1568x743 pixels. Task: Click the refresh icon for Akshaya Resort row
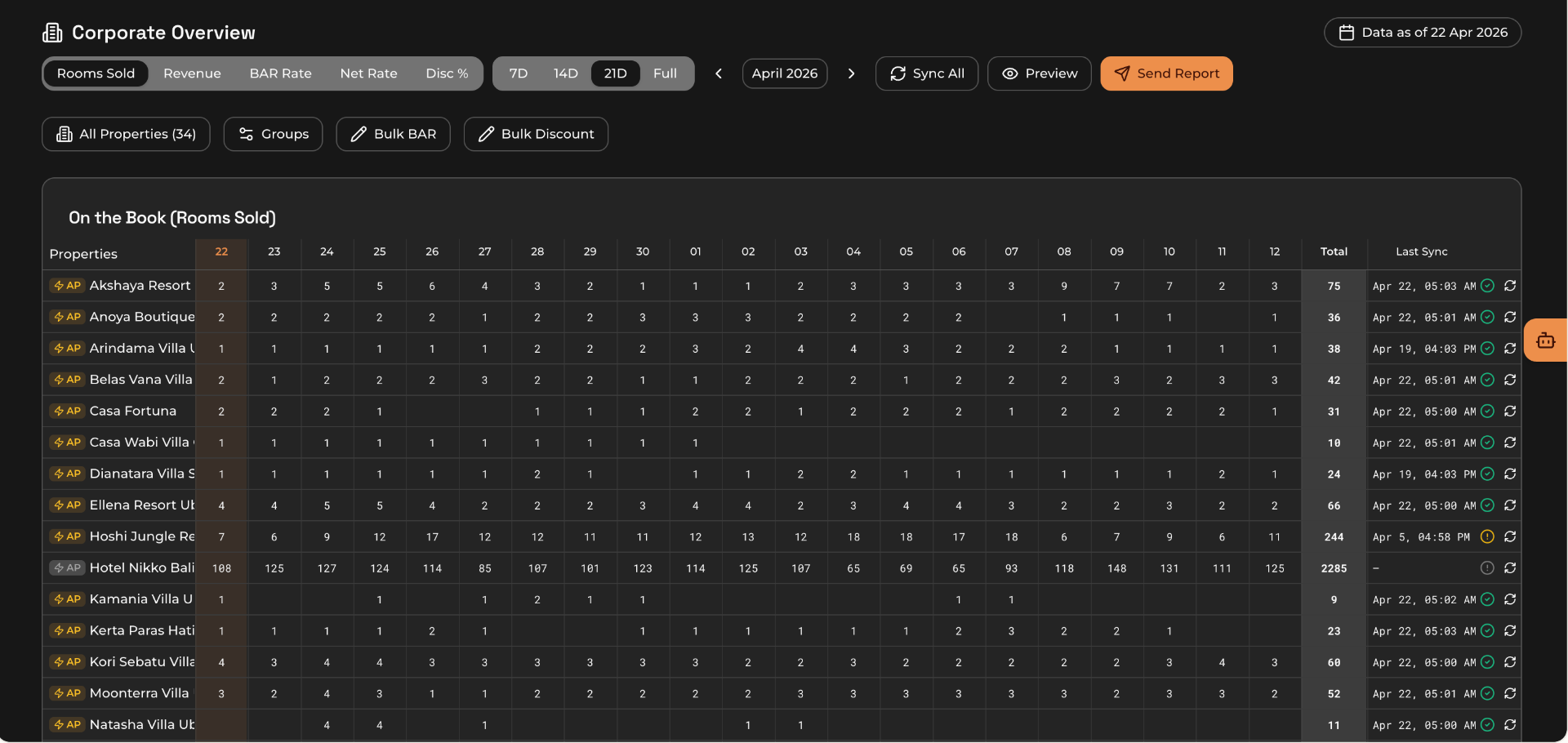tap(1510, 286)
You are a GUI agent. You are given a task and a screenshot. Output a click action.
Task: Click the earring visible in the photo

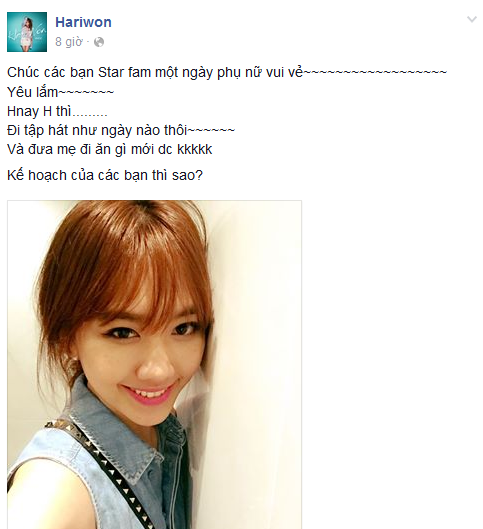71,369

● ● ●

### Task item
Are you able to set down all the lines above exactly, without any pictures?

### Exercise solution
1568x743 pixels. Task: Click the refresh icon for Akshaya Resort row
tap(1510, 286)
You are a GUI agent. You are given a task and a screenshot. Output a click action.
Task: Click the earring visible in the photo

71,369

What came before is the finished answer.